Inter-service testing with Acceptable

The Ubuntu Core snap store is architected as a number of smallish, independent services. In this week's post I want to talk about some of the challenges that come from adopting a distributed architecture, and how we're working to resolve them.

Overview

In a typical monolithic architecture, the functionality that you ship is contained within a single codebase. Before deploying a new version of your service you probably run an extensive suite of tests that cover everything from high-level functional tests to low-level unit tests. Writing these tests is mostly a solved problem at this point: if you want to write a functional test that covers a feature that resides in several units of code you can do that - it will probably involve mocks or doubles, but at this point it's a mostly solved problem.

A diagram of functional tests covering the interaction between many units in one codebase.

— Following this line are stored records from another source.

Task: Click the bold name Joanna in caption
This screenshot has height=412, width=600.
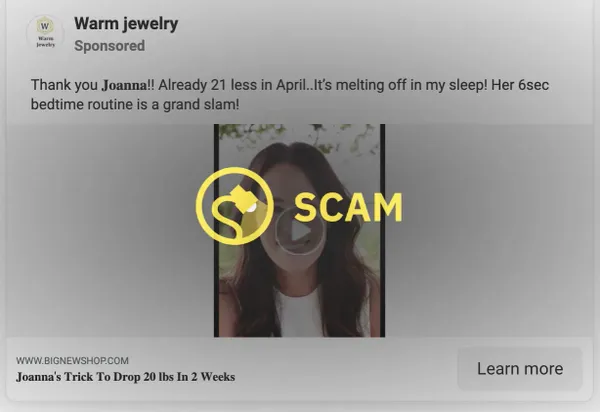Action: coord(124,85)
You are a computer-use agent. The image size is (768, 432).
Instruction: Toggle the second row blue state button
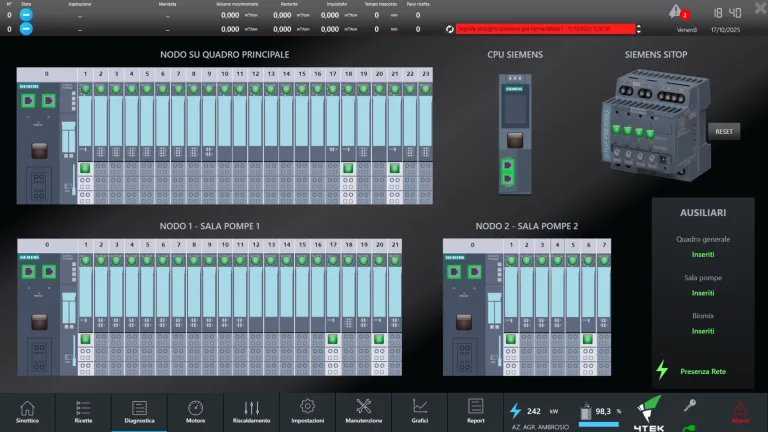point(27,29)
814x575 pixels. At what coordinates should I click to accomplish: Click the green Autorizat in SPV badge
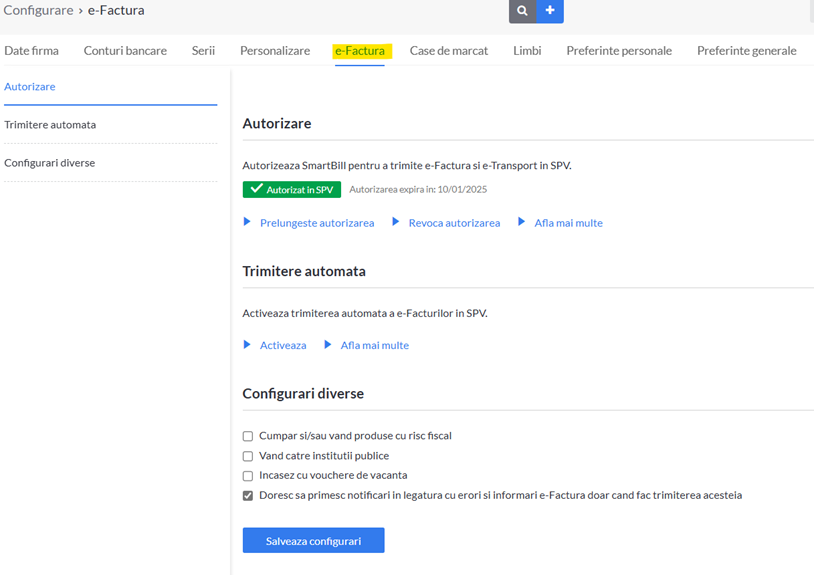[x=292, y=189]
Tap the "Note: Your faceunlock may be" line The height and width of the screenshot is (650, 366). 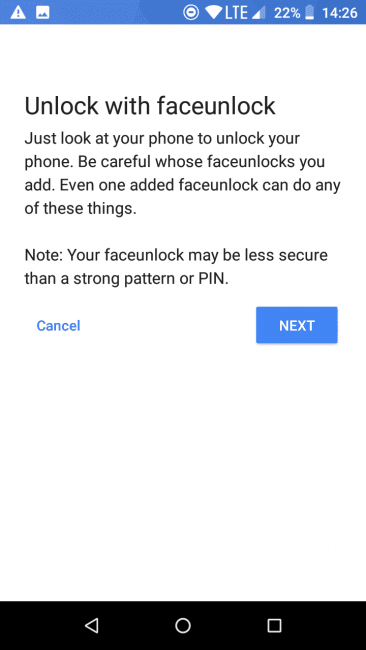(x=176, y=255)
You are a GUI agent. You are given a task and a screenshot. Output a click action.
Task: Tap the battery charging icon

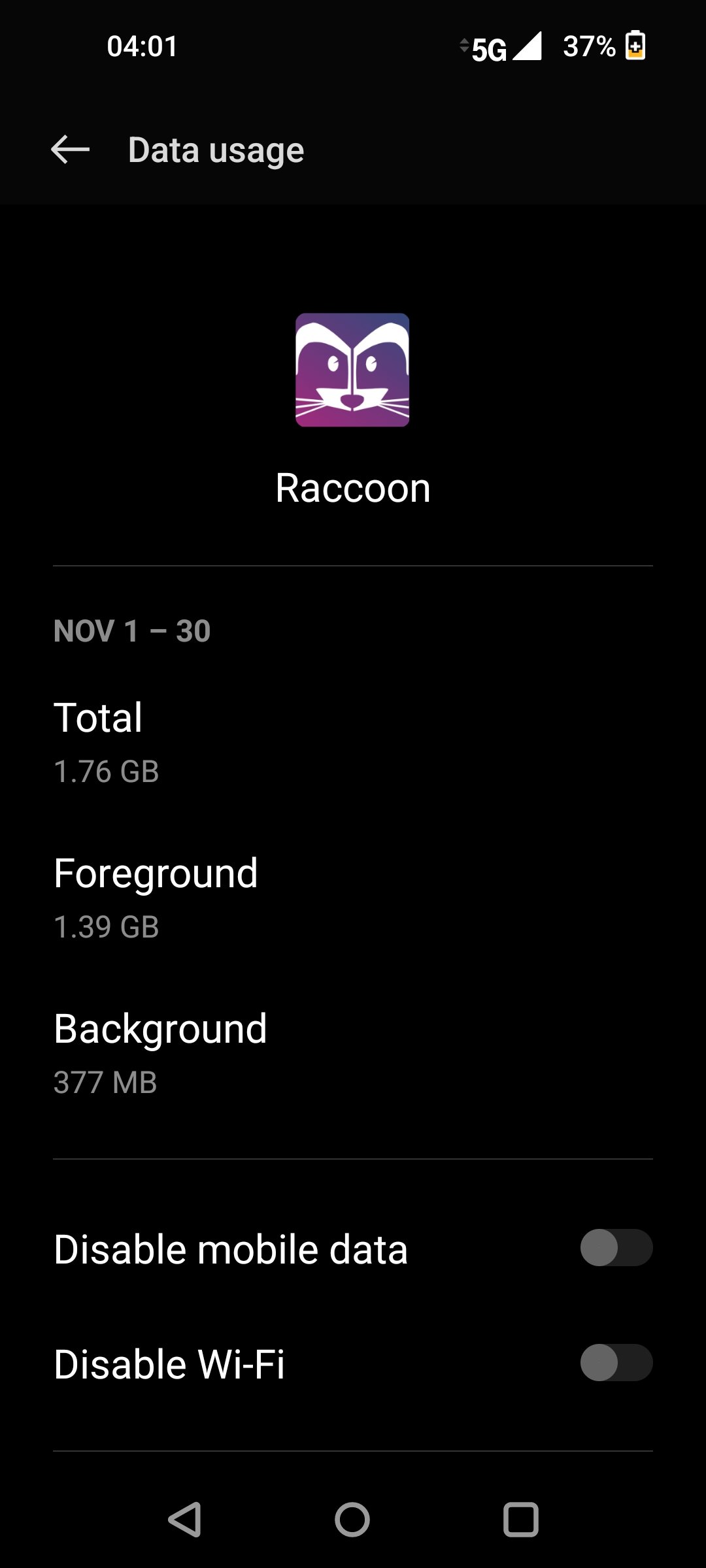635,46
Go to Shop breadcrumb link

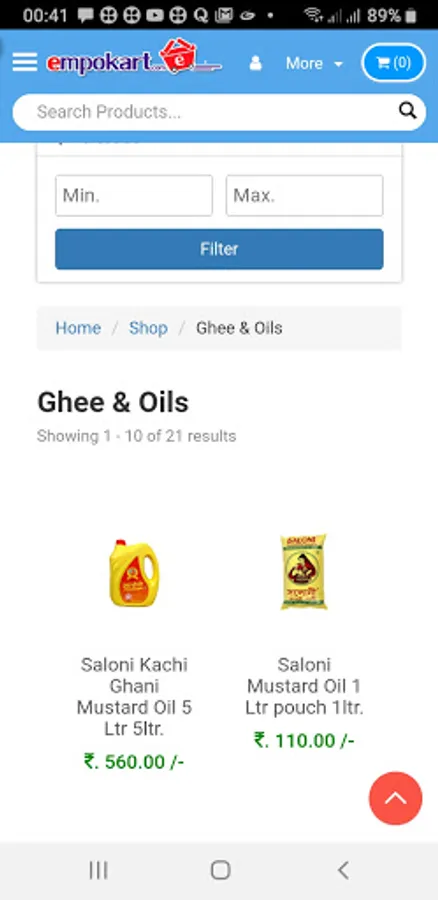(148, 328)
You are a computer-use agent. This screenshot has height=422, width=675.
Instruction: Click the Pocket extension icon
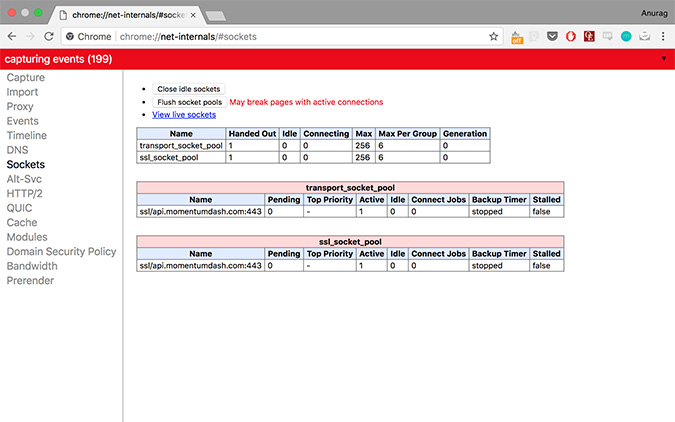tap(552, 36)
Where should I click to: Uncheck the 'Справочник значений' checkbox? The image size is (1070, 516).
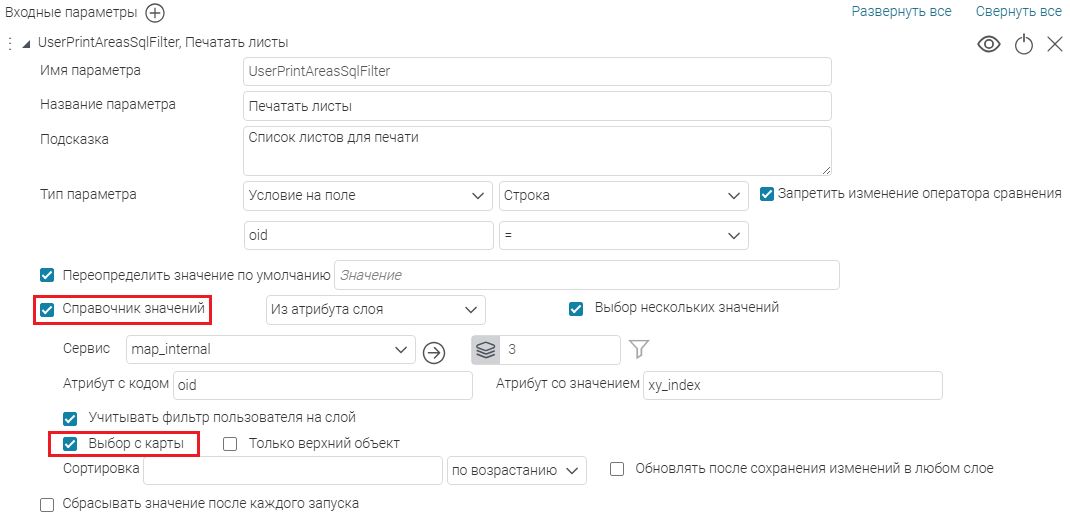point(47,310)
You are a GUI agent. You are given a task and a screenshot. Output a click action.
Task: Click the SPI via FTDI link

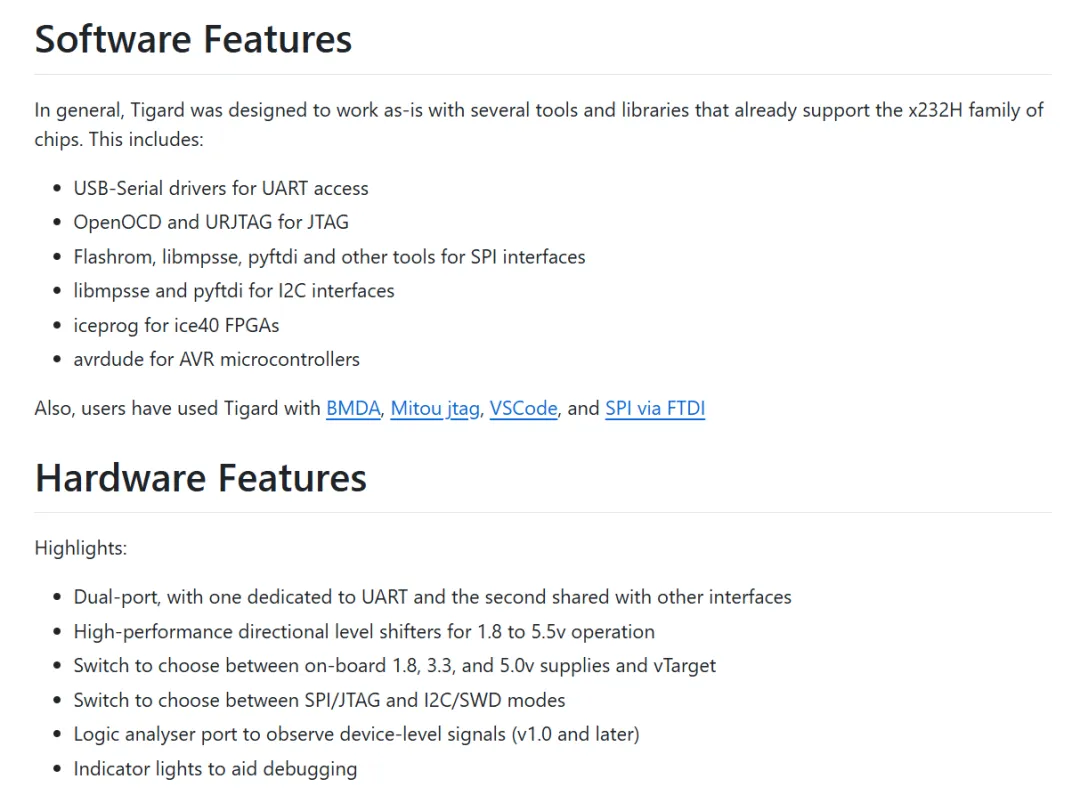(x=655, y=408)
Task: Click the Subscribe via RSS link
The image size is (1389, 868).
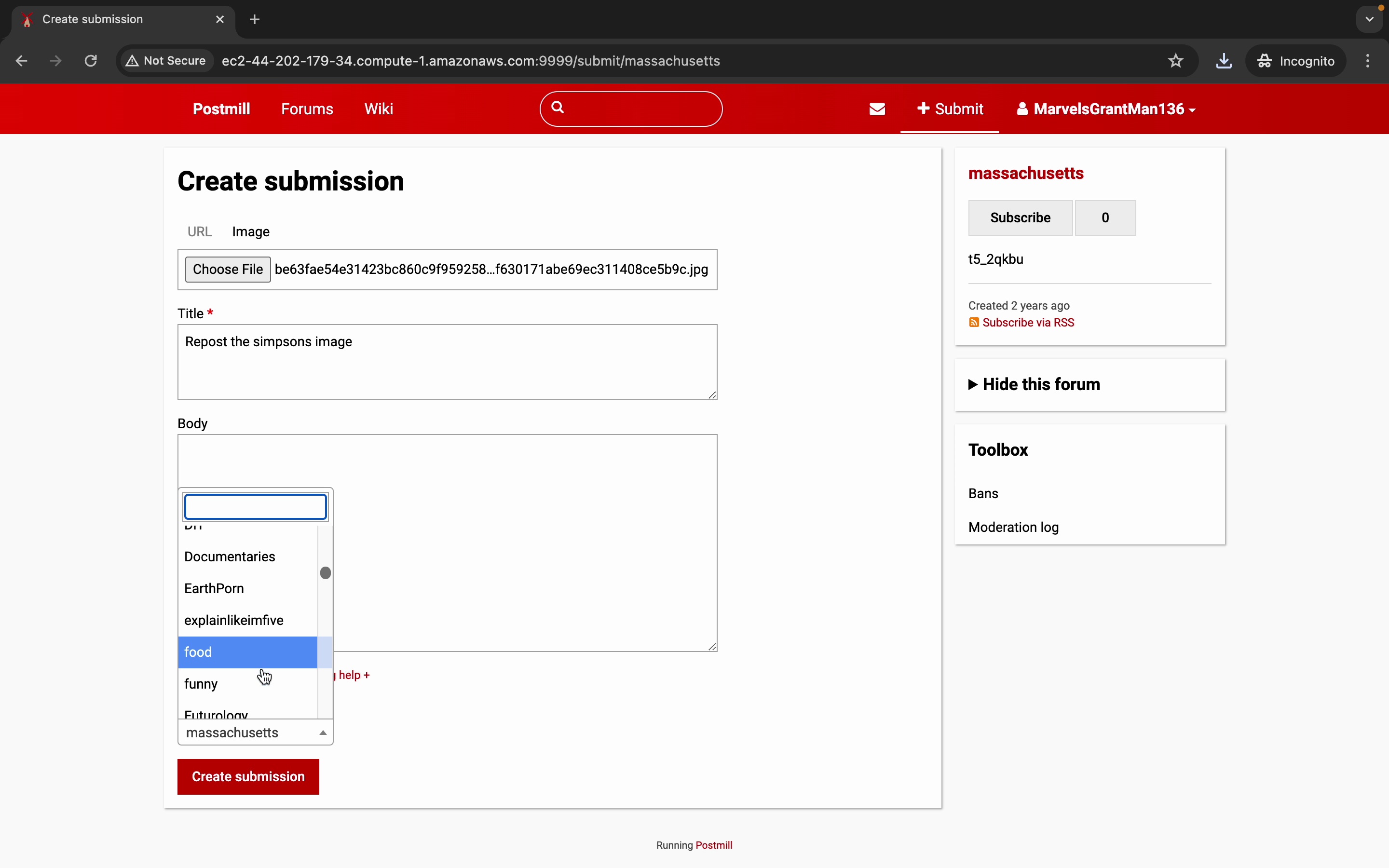Action: (x=1027, y=323)
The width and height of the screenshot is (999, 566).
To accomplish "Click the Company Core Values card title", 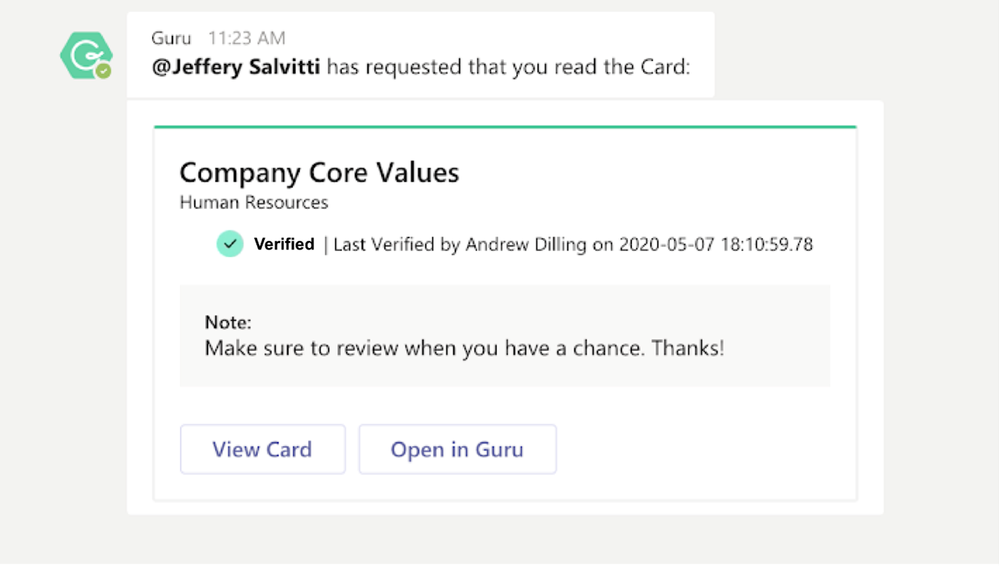I will tap(319, 172).
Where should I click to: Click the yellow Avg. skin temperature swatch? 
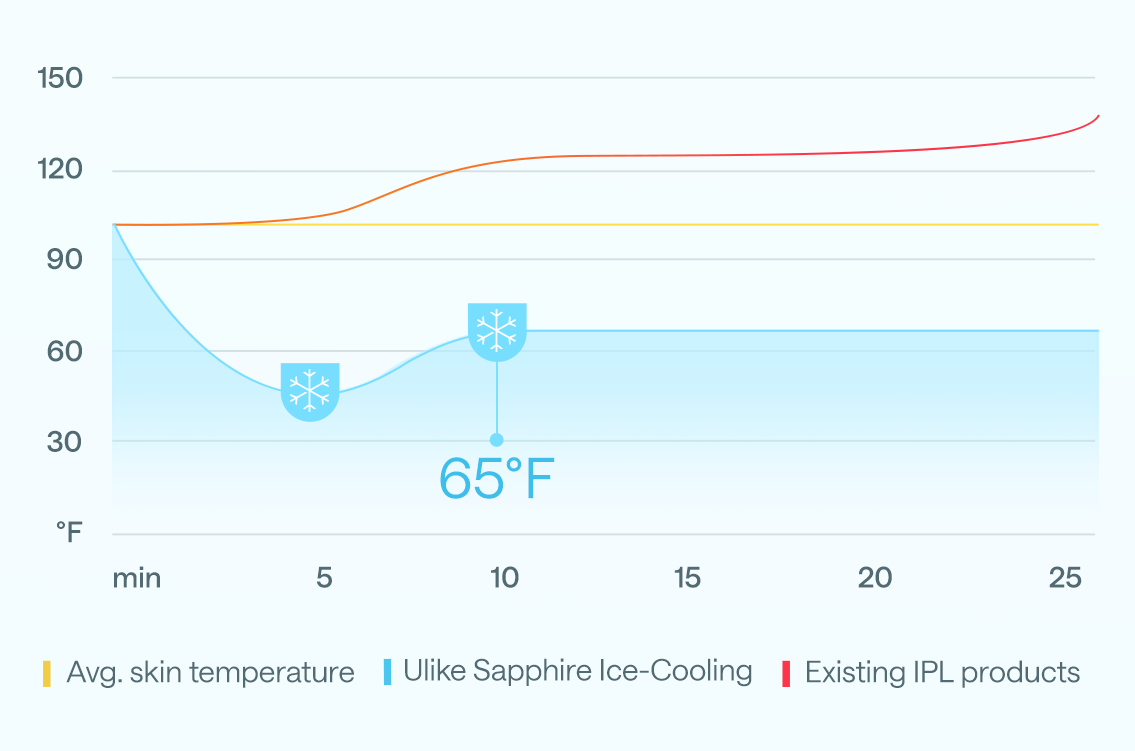pyautogui.click(x=47, y=673)
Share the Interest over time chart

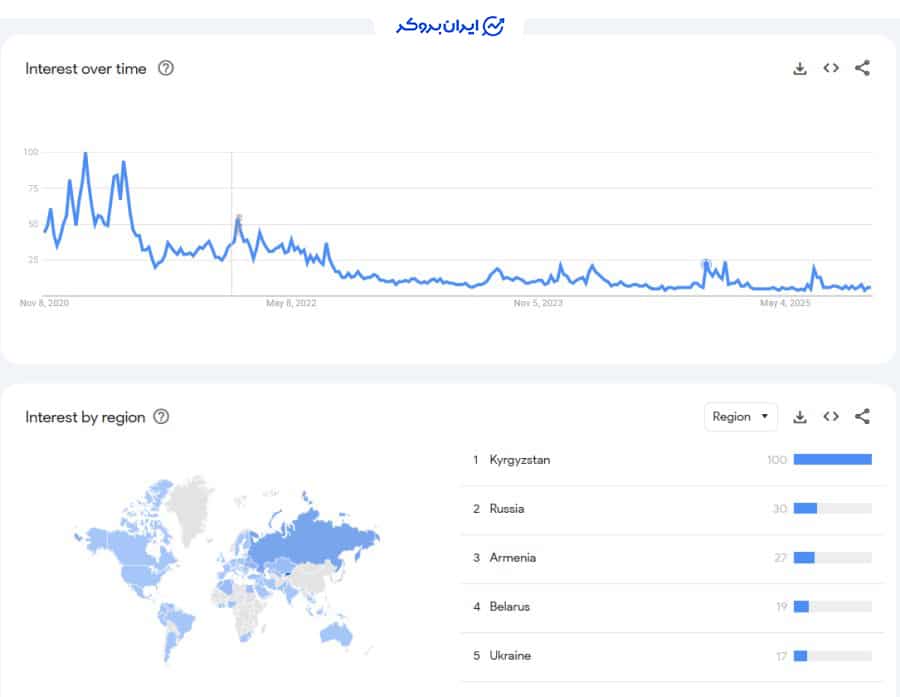click(x=862, y=69)
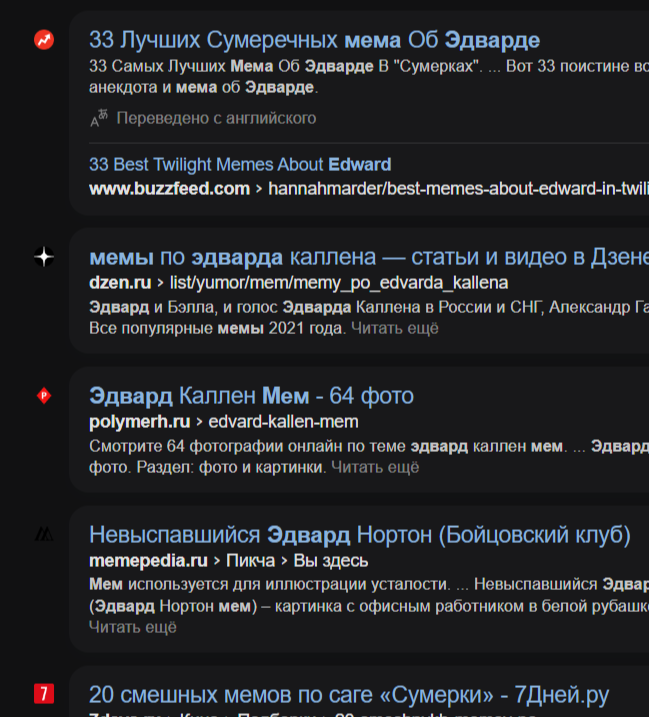Open 'Невыспавшийся Эдвард Нортон (Бойцовский клуб)' result
Viewport: 649px width, 717px height.
pyautogui.click(x=359, y=535)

Functional tests are relatively easy to write when all the code being covered lives in the same codebase.

Similarly, tests that test the interaction between just two components in a system are easy to write, since everything is in the same codebase: we can write a test that calls the first component, causing it to call the second and return a result. In order to determine whether the interaction was successful or not we can make assertions on the result of the operation, as well as rely on the language's run-time checks (although this is one area where Python is not as helpful as a statically typed language).

A diagram of unit tests covering the interaction between two units in one codebase.

Testing interactions between two components in a single codebase is easy too.

The key point to realise here is that even in a dynamically-typed language such as Python, we still rely on the language to do a lot of run-time checks for us. For example:

  • When calling a function you must provide the correct number of arguments.
  • When calling a function with keyword arguments you must spell the argument names correctly.
  • When unpacking the result from a function you must know how many arguments to unpack.

There are exceptions to all of these, but the general point remains: even in a dynamically-typed language, the language runtime catches a lot of low-level issues for you. (In terms of connascence, Python mostly takes care of connascence of name and connascence of position for us.)

The problem arises when we want to test a feature that has units of code in more than one service, and where the communication protocol between those services is something reasonably low-level. For the snap store, we've standardised on HTTP to transport JSON payloads between services. All of a sudden, testing inter-service communications starts to look like this:

A diagram of calls across codebases with HTTP.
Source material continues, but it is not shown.